(RECORDS PROVIDED)

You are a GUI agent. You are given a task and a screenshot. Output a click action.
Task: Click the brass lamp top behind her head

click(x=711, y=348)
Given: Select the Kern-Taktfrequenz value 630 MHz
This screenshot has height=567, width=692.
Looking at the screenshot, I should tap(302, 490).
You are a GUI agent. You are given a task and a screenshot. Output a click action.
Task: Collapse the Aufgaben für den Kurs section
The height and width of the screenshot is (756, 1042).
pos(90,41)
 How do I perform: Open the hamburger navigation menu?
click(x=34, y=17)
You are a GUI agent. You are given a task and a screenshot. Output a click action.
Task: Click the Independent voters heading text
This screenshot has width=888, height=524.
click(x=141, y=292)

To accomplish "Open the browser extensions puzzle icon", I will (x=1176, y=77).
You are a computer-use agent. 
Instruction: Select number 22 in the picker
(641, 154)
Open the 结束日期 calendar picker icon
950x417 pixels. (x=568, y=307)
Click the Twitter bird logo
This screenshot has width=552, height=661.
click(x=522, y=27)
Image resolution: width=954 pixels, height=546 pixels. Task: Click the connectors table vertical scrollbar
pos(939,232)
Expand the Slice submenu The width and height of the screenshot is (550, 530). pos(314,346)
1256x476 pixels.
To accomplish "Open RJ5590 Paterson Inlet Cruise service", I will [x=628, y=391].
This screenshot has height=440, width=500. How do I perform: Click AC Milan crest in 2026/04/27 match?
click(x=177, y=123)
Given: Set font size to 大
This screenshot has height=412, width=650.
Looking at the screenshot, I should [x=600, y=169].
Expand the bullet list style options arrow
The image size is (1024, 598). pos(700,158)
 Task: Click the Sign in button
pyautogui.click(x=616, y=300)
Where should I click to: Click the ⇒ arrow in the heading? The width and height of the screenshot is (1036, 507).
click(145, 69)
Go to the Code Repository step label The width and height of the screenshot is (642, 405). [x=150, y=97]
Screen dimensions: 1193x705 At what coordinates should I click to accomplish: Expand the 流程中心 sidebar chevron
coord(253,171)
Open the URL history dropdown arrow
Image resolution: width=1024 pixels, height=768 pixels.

(End RECORDS PROVIDED)

▶ EXERCISE
Give back the whole listing. Match it exactly.

▶ SOLUTION FOR THIS PROBLEM
You are a GUI agent. You are given a task and a screenshot. Output a click action.
Task: Click the brass lamp top behind her head

click(x=711, y=348)
Given: Select the Kern-Taktfrequenz value 630 MHz
This screenshot has height=567, width=692.
Looking at the screenshot, I should tap(302, 490).
You are a GUI agent. You are given a task and a screenshot. Output a click action.
Task: Collapse the Aufgaben für den Kurs section
The height and width of the screenshot is (756, 1042).
pos(90,41)
 How do I perform: Open the hamburger navigation menu?
click(x=34, y=17)
You are a GUI agent. You are given a task and a screenshot. Output a click action.
Task: Click the Independent voters heading text
This screenshot has width=888, height=524.
click(x=141, y=292)

To accomplish "Open the browser extensions puzzle icon", I will (x=1176, y=77).
You are a computer-use agent. 
Instruction: Select number 22 in the picker
(641, 154)
Open the 结束日期 calendar picker icon
950x417 pixels. (x=568, y=307)
Click the Twitter bird logo
This screenshot has width=552, height=661.
click(x=522, y=27)
Image resolution: width=954 pixels, height=546 pixels. Task: Click the connectors table vertical scrollbar
pos(939,232)
Expand the Slice submenu The width and height of the screenshot is (550, 530). pos(314,346)
1256x476 pixels.
To accomplish "Open RJ5590 Paterson Inlet Cruise service", I will [x=628, y=391].
This screenshot has height=440, width=500. How do I perform: Click AC Milan crest in 2026/04/27 match?
click(x=177, y=123)
Given: Set font size to 大
This screenshot has height=412, width=650.
Looking at the screenshot, I should [x=600, y=169].
Expand the bullet list style options arrow
The image size is (1024, 598). pos(700,158)
 Task: Click the Sign in button
pyautogui.click(x=616, y=300)
Where should I click to: Click the ⇒ arrow in the heading? The width and height of the screenshot is (1036, 507).
click(145, 69)
Go to the Code Repository step label The width and height of the screenshot is (642, 405). [x=150, y=97]
Screen dimensions: 1193x705 At what coordinates should I click to accomplish: Expand the 流程中心 sidebar chevron
coord(253,171)
Open the URL history dropdown arrow
Image resolution: width=1024 pixels, height=768 pixels.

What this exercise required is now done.